Many of these incisive, introspective, and formally adventurous illustrations were made for Tales of Paranoia, the artist’s first comic book in twenty-three years, which was published by Fantagraphics in 2025. Created in the wake of the 2022 passing of Crumb’s wife and longtime artistic partner, Aline Kominsky-Crumb, these drawings reveal a mind turning inwards without its usual counterpoint—absent her grounding presence, the work veers further into obsessive, unfiltered reflection. Crumb and Kominsky-Crumb had frequently collaborated, particularly in the decade preceding her death, and her absence is felt directly in the content of these recent works. While Crumb’s early work skewered both mainstream and countercultural figures with a hyper-libidinal, satirical edge, his recent drawings meditate on paranoia, particularly around medicine and vaccination. These works convey a heightened self-awareness, oscillating between genuine suspicion and conspiracy; they incisively mirror a broader culture of mistrust of authority and the erosion of shared meaning and reliable information in the world today. In A difficult conundrum (2025), each panel depicts an increasingly agitated Crumb, his speech bubbles multiplying in a spiralling monologue directed against a pharmaceutical company. Through the familiar conventions of the comic form, Crumb constructs a self-portrait steeped in uncertainty and vulnerability.

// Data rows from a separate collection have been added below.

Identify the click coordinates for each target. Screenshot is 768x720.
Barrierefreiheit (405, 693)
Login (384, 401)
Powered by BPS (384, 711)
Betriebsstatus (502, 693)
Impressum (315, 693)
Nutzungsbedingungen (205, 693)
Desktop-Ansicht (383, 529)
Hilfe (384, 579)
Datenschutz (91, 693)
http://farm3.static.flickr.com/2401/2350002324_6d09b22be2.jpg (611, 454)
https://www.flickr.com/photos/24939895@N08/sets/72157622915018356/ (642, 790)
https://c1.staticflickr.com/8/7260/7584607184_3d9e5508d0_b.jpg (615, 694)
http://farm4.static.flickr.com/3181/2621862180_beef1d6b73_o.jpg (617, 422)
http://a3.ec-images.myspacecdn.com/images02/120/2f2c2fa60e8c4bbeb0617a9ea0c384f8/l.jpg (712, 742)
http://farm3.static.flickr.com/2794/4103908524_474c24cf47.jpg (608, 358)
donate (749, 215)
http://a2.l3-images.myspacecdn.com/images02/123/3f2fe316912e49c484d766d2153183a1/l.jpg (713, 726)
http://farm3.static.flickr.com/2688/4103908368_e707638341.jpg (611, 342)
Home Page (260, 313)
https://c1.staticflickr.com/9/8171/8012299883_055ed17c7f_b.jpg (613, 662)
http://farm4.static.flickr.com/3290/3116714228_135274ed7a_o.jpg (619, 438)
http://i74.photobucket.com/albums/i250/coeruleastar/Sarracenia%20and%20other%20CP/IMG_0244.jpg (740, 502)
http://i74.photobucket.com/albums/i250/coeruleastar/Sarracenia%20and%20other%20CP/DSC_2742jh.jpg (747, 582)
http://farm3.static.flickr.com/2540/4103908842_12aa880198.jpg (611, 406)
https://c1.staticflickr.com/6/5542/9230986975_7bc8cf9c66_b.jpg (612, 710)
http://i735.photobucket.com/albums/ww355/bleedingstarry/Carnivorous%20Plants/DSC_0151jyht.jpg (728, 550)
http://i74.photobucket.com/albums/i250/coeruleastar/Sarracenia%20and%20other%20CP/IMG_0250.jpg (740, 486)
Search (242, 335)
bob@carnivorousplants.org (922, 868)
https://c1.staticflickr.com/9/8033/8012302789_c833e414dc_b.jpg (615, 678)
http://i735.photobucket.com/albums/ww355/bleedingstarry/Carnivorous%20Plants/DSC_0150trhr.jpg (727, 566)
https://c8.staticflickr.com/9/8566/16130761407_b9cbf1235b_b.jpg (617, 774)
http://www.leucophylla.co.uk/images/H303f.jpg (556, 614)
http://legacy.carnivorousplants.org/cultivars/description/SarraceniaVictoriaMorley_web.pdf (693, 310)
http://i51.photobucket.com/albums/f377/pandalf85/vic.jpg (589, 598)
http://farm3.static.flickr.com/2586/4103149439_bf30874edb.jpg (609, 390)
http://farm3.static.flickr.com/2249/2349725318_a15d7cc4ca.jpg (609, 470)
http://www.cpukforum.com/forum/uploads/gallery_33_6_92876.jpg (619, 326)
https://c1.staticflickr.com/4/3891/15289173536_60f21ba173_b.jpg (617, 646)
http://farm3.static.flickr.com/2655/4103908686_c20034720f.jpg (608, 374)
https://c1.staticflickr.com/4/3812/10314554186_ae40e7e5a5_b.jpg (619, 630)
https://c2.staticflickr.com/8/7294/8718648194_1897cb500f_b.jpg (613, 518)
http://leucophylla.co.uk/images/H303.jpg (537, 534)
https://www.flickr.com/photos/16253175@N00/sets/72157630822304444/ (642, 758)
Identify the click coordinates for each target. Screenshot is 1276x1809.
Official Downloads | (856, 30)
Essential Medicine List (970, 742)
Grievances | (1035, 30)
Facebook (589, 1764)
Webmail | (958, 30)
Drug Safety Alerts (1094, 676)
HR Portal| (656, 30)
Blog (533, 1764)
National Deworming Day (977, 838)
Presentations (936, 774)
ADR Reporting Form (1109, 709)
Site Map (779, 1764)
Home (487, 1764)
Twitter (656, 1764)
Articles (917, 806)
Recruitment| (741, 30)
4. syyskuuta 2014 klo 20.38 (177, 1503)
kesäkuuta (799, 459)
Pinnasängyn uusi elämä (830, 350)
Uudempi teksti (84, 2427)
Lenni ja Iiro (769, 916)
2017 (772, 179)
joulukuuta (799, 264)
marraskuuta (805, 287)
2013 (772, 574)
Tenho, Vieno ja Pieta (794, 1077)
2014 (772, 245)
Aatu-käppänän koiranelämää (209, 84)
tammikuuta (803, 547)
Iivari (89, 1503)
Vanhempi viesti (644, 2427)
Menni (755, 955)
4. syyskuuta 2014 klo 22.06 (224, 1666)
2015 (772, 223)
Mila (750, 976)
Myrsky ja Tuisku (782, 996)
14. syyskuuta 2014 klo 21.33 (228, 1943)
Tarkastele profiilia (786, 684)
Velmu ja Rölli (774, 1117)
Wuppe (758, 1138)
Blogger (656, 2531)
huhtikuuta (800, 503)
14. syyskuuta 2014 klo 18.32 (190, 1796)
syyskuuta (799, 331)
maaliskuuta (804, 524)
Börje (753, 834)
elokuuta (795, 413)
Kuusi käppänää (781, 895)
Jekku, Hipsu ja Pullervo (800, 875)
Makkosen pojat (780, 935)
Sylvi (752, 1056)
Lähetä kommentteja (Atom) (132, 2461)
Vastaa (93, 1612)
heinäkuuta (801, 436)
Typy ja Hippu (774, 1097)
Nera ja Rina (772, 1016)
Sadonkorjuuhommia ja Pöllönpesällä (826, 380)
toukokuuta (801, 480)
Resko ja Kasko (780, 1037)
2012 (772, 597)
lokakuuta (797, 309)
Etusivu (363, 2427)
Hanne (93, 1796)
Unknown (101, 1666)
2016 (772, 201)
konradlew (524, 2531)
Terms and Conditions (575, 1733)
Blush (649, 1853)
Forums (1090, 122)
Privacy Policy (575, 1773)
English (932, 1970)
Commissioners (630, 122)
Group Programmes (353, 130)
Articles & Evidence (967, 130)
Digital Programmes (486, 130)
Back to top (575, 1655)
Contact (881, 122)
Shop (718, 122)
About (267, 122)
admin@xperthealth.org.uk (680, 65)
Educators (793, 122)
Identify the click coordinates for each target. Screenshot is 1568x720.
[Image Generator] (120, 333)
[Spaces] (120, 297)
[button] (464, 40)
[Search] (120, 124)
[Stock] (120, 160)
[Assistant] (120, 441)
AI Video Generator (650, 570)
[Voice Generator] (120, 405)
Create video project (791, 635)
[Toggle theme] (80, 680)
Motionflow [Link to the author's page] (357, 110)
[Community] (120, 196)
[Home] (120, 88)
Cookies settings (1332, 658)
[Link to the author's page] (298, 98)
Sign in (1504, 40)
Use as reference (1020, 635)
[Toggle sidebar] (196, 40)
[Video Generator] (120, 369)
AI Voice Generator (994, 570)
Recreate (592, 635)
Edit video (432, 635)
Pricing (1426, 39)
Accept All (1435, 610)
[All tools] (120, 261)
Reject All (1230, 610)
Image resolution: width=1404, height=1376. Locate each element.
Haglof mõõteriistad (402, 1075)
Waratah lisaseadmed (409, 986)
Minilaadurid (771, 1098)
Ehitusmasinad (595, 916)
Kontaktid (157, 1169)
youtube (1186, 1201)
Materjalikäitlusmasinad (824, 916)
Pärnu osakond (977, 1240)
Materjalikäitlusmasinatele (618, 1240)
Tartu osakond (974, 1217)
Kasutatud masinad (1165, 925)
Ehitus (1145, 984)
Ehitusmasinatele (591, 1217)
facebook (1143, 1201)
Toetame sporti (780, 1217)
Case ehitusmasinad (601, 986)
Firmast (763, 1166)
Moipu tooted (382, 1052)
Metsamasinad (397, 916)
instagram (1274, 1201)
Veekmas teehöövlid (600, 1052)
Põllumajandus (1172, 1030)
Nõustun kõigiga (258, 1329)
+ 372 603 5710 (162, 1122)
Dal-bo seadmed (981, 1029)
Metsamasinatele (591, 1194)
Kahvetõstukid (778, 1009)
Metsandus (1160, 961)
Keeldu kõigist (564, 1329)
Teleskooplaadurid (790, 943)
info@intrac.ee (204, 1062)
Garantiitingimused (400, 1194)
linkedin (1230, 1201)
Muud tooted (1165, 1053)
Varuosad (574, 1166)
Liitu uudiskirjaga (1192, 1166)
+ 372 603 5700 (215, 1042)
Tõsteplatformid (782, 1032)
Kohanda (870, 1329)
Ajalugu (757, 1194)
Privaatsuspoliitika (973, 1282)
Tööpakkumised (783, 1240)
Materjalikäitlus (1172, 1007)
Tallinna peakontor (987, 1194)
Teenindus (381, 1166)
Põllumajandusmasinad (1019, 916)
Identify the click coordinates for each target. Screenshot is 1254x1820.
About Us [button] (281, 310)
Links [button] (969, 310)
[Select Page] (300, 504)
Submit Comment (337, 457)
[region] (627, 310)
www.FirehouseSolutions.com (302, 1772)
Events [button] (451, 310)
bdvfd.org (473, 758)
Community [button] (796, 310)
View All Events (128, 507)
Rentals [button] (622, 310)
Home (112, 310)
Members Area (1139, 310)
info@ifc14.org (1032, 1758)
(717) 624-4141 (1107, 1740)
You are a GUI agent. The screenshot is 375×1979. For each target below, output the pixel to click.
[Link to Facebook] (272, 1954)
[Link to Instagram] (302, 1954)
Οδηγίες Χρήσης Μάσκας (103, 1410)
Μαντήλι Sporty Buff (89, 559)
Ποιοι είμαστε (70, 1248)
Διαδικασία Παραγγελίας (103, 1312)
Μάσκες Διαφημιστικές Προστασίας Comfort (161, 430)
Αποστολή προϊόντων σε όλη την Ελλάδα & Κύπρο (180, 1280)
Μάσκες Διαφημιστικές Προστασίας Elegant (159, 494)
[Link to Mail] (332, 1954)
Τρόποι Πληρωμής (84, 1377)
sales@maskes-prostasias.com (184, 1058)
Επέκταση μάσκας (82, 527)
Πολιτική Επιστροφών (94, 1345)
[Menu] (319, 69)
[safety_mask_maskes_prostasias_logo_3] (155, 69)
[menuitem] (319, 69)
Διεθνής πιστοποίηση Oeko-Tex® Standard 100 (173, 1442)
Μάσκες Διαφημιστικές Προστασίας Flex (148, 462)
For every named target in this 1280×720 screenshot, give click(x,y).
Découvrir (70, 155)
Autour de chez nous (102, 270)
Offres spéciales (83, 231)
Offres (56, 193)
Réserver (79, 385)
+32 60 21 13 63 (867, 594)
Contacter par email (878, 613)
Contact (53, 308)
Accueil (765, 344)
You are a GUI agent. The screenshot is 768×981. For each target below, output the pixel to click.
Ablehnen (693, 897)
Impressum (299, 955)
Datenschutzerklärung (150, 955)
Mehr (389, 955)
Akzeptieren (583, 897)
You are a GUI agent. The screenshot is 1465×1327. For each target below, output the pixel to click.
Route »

In other works he revisits his past, exploring difficult and disturbing moments that continue to affect him. As the title suggests, The very worst LSD I ever had (2025) documents a harrowing acid trip that Crumb experienced in 1966, which led him to seek several sessions of regressive hypnosis. Also on view is a rare sketchbook from earlier in Crumb’s career, which offers an intimate glimpse into Crumb’s process and preoccupations. Placed in dialogue with both early and recent drawings, it highlights not only the evolution of the artist’s style and tone but also the enduring idiosyncrasies—formal, psychological, and narrative—that continue to define his work. Numerous recent etchings Crumb produced in collaboration with the renowned print studio Two Palms, New York, are featured as well.